## Supplied text
====

By Jason and Alisha Hagey
As part of the UtahPresents Jazz at Kingsbury Hall series, Lakecia Benjamin and Phoenix create an evangelistic awakening rather than a concert. Benjamin, renowned for combining the sacred fire of jazz with the throb of hip-hop, funk, and soul, performs a set that blurs genres and dismantles any notion of boundaries or limitations. The result is a sonic communion in which groove becomes gospel and rhythm becomes revelation. Benjamin not only redefines modern jazz in her hands, but she also brings it to new life.
Simple scrim at the back with pink, orange, and blue light flowing across it in an ombre. An electric keyboard next to a grand piano, an upright bass waiting for its master, and a drum kit sit impatiently. Three men emerge from stage left, take their positions, and begin to play. They play jazz with heat, passion, and a robust, night-club sound.
Then Lakecia Benjamin (Alto Saxophone) walks onto the stage.

Dressed in a white tank top, high-heeled white boots, and a pair of flowy gold trousers, Benjamin exudes a rare blend of authority and ease. She’s a performer who knows she’s about to set the room ablaze. Backed by her band, Phoenix, she turns the venue into a crucible of rhythm and renewal, where jazz, funk, and soul meet not as genres, but as dominions.
The first notes hit with the velocity of a freight train. Benjamin’s alto cuts through with command. Her sound is quintessential jazz itself, but her phrasing belongs to no one else. She plays like she’s talking. Her phrases rise and fall with emotional cadence, syncopated and precise, and always in motion. Nothing about it feels rehearsed; everything feels intentional and improvised.

The band follows her lead with infectious exuberance. Oscar Perez’s (Piano) chords shimmered like heat waves. He plays the piano. He plays the keyboard. He plays them simultaneously. His dynamic interpretation of every note is outrageous and with virtuoso flair. Elias Bailey (Bass) lays down lines that pulse with funk gravity. A mediocre jazz bassist makes strumming the bass look fun. Bailey makes it look positively rapturous: euphoric. Quentin Baxter (Drums), Benjamin’s closest co-conspirator, is relentless, trading volleys with her in two blistering duets that blur the line between conversation and confrontation. The interplay is physical, propulsive, and ecstatic.
Benjamin’s reading of Amazing Grace is the night’s emotional axis. Quietly and respectfully, it starts, but as soon as the rhythm section enters, the well-known hymn starts to break. Amazing Grace develops into a fiery examination of liberation and faith. By the end, Benjamin’s body arches, her sweat shining in the lights, and she is shouting through her instrument. These Are a Few of My Favorite Things follows as a whirlwind homage to Coltrane, honoring his spirit while fearlessly reimagining his language. Benjamin blows through harmonic shifts with fearless clarity and rides the groove like a tornado storm she ineffably controls.

Between tunes, Benjamin takes the mic in her MC mode. She’s half poet, half preacher. Her patter carries the same rhythmic intelligence as her solos. She drops affirmations like beats: “We’re in this together,” she tells the audience. “This is about unity.” And it isn’t hyperbole.

====

## Raw data

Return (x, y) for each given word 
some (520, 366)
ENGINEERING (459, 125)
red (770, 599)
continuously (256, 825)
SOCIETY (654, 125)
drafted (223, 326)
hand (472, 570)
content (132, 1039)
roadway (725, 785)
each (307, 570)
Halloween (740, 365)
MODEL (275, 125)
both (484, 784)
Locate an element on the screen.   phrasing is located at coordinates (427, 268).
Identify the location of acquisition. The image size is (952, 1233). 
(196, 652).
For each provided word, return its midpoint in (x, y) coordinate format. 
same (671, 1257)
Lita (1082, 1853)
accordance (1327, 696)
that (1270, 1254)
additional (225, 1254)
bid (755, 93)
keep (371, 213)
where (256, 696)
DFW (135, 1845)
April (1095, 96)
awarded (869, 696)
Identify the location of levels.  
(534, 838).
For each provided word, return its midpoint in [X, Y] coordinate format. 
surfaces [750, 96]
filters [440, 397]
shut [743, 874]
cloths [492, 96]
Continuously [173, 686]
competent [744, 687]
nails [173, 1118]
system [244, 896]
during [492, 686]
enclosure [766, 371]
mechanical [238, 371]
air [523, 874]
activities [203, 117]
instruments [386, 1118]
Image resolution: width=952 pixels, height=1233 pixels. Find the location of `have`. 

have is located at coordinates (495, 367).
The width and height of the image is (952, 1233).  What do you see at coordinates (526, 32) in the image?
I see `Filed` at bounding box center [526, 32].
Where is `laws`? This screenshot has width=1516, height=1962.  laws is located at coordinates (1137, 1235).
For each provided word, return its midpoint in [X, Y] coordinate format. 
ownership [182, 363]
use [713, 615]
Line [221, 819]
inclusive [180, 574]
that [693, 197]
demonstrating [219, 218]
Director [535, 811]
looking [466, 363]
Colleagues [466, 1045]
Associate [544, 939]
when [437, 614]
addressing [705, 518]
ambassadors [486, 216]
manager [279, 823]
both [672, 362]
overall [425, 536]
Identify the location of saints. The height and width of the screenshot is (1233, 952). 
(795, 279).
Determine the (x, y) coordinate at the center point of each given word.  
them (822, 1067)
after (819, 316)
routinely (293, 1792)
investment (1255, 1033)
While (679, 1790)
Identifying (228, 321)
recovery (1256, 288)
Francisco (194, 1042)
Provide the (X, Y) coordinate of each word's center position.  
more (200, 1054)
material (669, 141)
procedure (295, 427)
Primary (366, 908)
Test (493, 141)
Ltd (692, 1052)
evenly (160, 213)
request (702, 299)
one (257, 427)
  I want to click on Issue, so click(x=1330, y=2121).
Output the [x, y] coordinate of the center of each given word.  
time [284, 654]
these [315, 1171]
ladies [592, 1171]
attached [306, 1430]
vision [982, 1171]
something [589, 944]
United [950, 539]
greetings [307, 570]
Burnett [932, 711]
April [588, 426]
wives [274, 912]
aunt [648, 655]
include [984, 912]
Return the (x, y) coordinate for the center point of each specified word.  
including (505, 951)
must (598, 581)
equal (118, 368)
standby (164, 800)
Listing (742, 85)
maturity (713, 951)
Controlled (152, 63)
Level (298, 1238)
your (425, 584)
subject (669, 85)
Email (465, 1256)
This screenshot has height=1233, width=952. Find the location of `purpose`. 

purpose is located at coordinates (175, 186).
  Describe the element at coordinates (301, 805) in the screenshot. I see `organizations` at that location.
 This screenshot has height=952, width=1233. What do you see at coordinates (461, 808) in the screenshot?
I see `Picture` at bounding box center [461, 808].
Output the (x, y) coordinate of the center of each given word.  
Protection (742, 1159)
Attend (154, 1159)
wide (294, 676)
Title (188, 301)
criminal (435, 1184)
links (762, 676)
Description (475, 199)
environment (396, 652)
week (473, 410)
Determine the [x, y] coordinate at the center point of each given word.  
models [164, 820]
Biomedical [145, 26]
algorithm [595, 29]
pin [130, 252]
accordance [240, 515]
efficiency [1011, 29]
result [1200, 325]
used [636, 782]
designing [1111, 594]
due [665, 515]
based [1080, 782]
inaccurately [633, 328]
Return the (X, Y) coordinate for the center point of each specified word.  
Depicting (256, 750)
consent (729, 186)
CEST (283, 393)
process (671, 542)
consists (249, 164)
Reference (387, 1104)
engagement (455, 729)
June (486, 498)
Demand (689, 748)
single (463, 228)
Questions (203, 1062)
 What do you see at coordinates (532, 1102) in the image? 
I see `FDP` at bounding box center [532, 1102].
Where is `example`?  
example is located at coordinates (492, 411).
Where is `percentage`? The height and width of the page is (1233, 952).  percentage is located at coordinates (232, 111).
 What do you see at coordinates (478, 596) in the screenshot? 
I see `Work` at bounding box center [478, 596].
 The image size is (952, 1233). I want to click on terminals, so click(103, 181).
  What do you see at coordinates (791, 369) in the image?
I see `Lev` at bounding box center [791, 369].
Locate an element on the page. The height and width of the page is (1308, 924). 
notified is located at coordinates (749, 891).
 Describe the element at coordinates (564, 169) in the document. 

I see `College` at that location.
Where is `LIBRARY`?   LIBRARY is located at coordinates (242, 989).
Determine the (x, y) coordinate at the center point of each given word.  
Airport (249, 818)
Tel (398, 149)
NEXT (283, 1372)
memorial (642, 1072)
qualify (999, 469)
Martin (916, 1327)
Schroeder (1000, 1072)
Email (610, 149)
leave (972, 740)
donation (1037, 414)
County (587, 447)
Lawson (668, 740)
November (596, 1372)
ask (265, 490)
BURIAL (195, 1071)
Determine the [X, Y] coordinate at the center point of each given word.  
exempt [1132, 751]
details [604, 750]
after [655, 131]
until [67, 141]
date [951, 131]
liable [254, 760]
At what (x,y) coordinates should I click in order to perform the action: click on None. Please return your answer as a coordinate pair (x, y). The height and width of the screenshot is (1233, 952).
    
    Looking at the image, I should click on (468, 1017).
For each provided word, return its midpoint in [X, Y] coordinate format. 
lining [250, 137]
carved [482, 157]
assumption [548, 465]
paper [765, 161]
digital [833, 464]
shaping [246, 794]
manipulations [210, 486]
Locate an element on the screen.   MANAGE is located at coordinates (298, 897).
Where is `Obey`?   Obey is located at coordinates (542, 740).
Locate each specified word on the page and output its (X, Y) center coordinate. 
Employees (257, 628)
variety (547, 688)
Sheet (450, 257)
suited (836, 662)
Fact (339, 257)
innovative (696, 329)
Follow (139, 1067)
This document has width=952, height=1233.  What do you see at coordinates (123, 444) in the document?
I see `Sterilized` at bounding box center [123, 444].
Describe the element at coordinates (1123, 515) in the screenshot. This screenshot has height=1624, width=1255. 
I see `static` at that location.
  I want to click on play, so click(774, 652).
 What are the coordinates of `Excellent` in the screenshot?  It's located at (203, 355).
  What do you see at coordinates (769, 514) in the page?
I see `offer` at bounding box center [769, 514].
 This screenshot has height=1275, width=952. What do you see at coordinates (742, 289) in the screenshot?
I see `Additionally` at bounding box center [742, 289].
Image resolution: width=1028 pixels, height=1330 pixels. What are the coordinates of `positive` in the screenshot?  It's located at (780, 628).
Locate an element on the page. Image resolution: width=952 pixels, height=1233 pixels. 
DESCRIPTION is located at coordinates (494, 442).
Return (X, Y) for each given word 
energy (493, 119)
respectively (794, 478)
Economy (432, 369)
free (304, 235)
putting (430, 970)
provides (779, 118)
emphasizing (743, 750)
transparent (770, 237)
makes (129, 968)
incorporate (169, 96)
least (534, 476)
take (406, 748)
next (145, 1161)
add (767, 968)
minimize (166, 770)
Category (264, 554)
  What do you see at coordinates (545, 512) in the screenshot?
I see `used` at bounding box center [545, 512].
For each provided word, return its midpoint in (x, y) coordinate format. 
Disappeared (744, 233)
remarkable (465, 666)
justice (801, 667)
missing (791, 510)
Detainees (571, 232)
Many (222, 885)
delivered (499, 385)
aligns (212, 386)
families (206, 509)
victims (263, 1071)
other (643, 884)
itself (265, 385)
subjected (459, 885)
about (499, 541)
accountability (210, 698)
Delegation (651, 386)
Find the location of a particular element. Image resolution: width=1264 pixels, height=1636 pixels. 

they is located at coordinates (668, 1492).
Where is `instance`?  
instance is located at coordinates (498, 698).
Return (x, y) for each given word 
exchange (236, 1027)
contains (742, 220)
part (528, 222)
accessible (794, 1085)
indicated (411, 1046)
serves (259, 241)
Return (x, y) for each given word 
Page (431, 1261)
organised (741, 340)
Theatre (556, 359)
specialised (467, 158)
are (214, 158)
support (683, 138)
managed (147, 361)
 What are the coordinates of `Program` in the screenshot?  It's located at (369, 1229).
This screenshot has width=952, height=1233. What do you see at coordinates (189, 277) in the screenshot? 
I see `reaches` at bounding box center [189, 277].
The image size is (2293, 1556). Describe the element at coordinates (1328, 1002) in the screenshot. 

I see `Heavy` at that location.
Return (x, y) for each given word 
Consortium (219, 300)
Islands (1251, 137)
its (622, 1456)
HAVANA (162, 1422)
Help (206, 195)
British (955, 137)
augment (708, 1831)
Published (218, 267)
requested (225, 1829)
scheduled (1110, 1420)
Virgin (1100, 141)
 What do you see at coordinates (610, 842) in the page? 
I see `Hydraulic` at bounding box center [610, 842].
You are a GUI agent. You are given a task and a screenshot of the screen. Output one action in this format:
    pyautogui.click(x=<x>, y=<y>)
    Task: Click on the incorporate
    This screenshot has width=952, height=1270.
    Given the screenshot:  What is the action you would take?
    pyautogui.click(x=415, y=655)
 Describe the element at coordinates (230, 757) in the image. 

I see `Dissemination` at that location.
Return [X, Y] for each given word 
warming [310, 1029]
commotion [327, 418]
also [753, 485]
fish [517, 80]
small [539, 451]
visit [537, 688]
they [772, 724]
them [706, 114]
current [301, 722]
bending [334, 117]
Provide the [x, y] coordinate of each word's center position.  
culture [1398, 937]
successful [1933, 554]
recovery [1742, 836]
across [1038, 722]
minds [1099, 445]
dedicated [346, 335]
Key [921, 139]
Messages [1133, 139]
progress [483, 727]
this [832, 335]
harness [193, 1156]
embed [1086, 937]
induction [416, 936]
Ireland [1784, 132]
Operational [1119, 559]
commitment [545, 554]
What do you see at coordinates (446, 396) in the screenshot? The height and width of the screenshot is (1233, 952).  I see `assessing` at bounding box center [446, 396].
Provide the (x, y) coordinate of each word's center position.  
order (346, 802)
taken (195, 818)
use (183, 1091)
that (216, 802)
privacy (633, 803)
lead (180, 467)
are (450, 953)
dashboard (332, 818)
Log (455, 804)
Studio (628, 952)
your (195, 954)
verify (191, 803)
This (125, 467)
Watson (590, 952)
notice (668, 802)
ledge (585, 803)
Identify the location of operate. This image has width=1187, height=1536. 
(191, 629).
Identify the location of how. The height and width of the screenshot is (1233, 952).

====

## Prompt A
Reproduce the stretch of the concert review from "Simple scrim at" through "onto the stage.".
## Prompt B
Summarize the concert review in two sentences.

## Answer A
Simple scrim at the back with pink, orange, and blue light flowing across it in an ombre. An electric keyboard next to a grand piano, an upright bass waiting for its master, and a drum kit sit impatiently. Three men emerge from stage left, take their positions, and begin to play. They play jazz with heat, passion, and a robust, night-club sound.
Then Lakecia Benjamin (Alto Saxophone) walks onto the stage.

## Answer B
Lakecia Benjamin and her band Phoenix performed in the UtahPresents Jazz at Kingsbury Hall series, playing a set that combines jazz with hip-hop, funk, and soul and blurs genre boundaries. Highlights included her reading of Amazing Grace, a Coltrane homage on These Are a Few of My Favorite Things, her band's exuberant playing, and her affirmations about unity between tunes.